Many years ago in rather nasty attack from Shawn Friedkin, acting a surrogate for the Reeve Foundation, I was told by him that, “quite frankly we don’t need accountants to find cures…we need more scientists and more funding.” Me, I don’t think that just money and more scientists will lead to cure and I wish to explore how we can improve funding for spinal cord injury cure. If funding isn't used wisely, it will be lost.


Most importantly I want to investigate what I consider to be the political solutions to cure and how we can organise ourselves to have the most impact.


I think that the name of my blog, StemCells&AtomBombs sums up my views about this part quite nicely.

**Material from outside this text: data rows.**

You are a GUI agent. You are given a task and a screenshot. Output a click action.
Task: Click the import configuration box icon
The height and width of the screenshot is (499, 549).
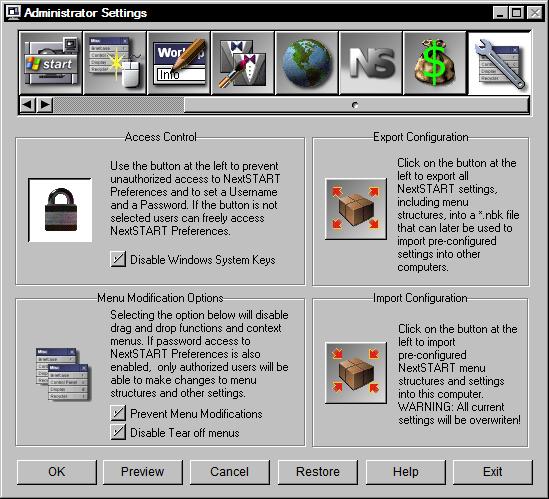pyautogui.click(x=356, y=373)
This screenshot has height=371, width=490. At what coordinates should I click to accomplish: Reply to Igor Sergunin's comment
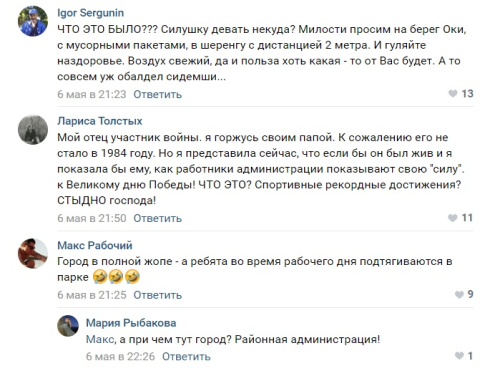[157, 94]
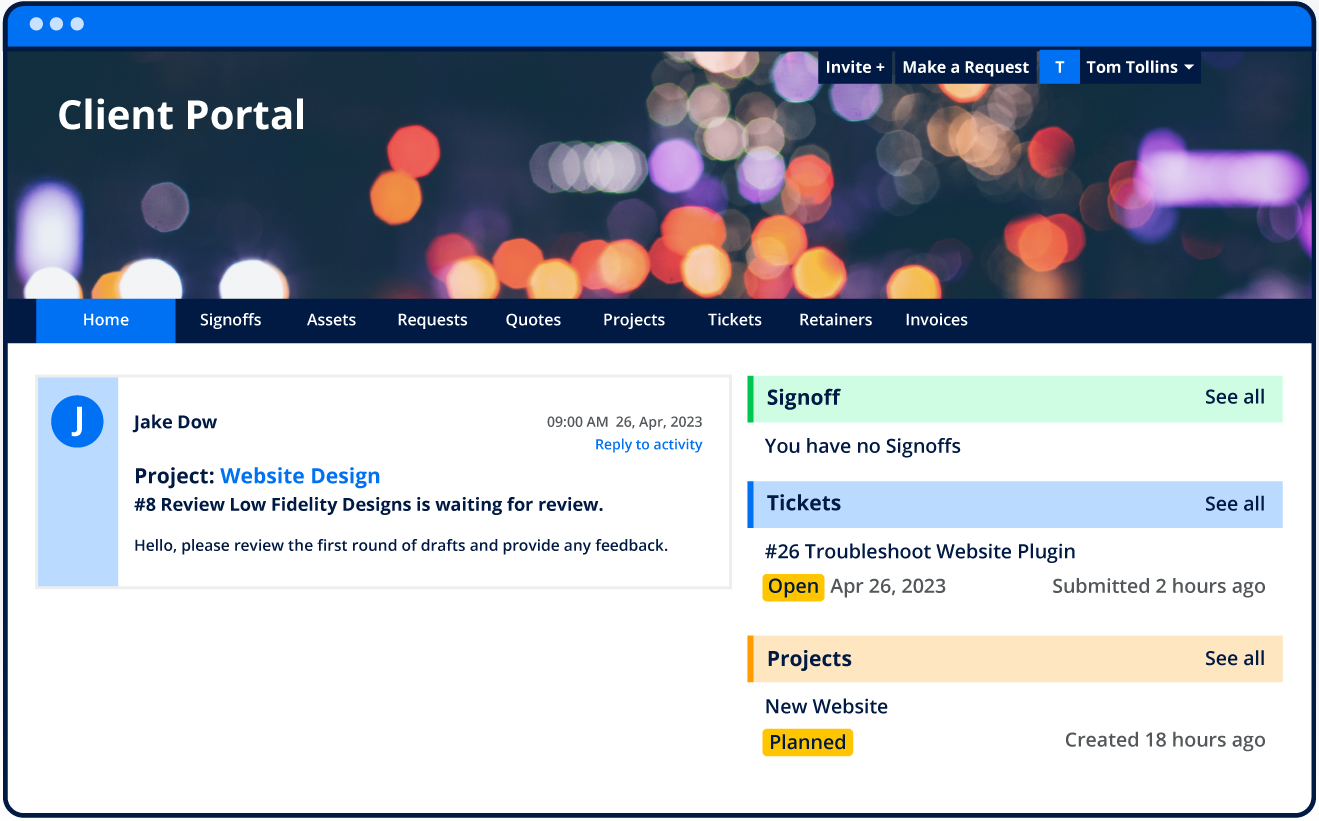This screenshot has height=821, width=1319.
Task: Click See all in the Projects section
Action: click(x=1234, y=658)
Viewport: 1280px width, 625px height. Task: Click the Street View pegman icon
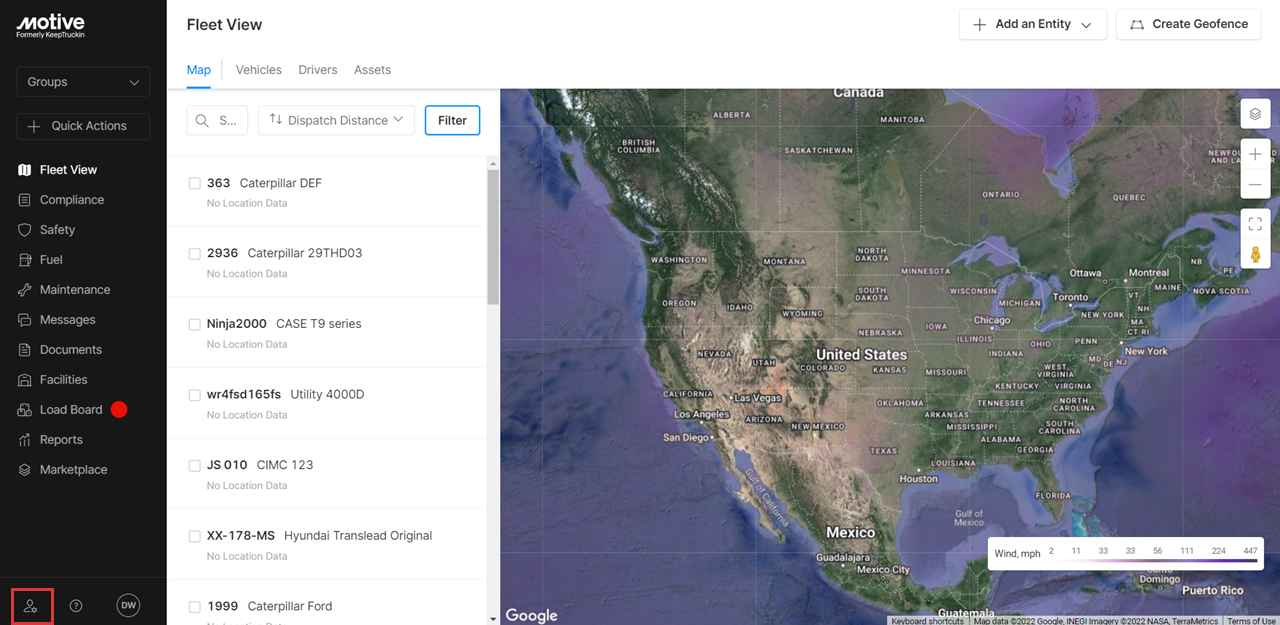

If you want to build an atom bomb, or put a man on the moon, government is the only agency with the money and coordinating power to do it. They didn't make the bomb by throwing around money to individual scientists and foundations in the hope that a bomb would be made. No, they centralized both the resources and the science and made it accountable to leadership.


For that we need leadership and that’s where you and me come in. We need to raise our voices to get this leadership. I’ve said it a thousand times; if you don’t have a lot of money, then you need a lot of people, and my goal is to get us together to demand the necessary leadership, and to demand that money and work that is currently being done is accountable to us. Only us, the people that live the nightmare of paralysis can give it the urgency it needs to make cure a priority.

______________

Are there other areas of research that you’d like more information about? Are there other pressing things that you think we need to know? I’m open to any decent project and more collaboration with others.


That's a pretty big list and I what I hope for most is that I don’t fall away again due to pain and that I can be there at the end of the cure finish line with you.